Vendredi 18 août 1994

Probablement la journée la plus dramatique de ma vie...

Après mon travail au Commissariat d'Arrondissement, vers 17h., je gagne le "bassin de natation", rue Neuve Voie, comme chaque jour.
Il fait très chaud et il y a beaucoup de monde. On y est habitué et on ne s'en soucie pas outre mesure.
Le bain de 17 h. finissant, il faut faire place au suivants. Je me rhabille tranquillement. Seuls, des militaires allemands, hommes et femmes, échappent au règlement et restent allongés au soleil, tout au bout du "bassin".

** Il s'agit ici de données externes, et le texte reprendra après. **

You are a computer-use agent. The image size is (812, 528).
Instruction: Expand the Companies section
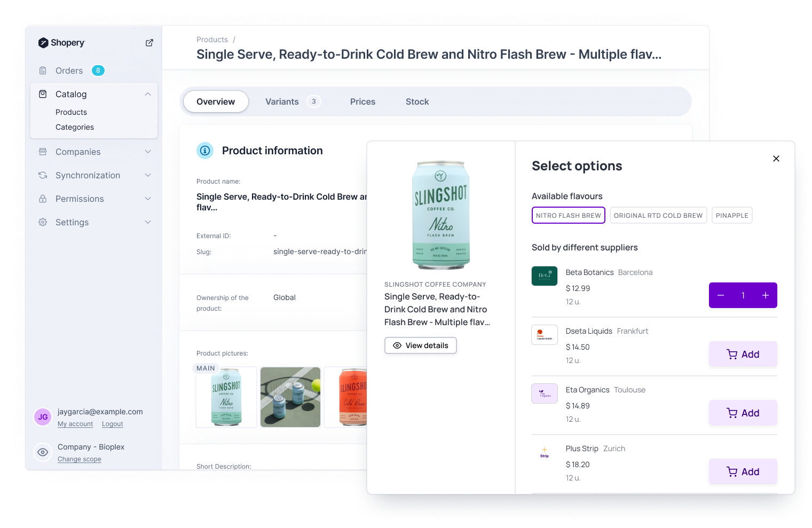(x=148, y=152)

Des avions vrombissent au dessus de la ville quand je quitte l'établissement. Je me trouve sur la passerelle qui sépare celui-çi de la berge. Brusquement, un bruit indéfinissable venant du ciel retentit. Je lève les yeux: des bombes dégringolent sur nous. Je me jette à plat vendre dans le fossé de la berge tout en me protégeant la figure de mon essuie de bain et de mon maillot...C'est comme si la terre tremblait. Sifflements, éclats, pierres, poussières, mitraille, gerbes d'eau jaillissant de la Meuse... C'est l'Apocalypse !

Je suis atteint un peu partout par des éclats et je saigne abondamment, sans ressentir de douleur particulière.
Alors que nous étions nombreux sur la passerelle, quelques secondes auparavant, je me trouve seul. Tout le monde a disparu. Désemparé, je ne réalise pas ce qui arrive...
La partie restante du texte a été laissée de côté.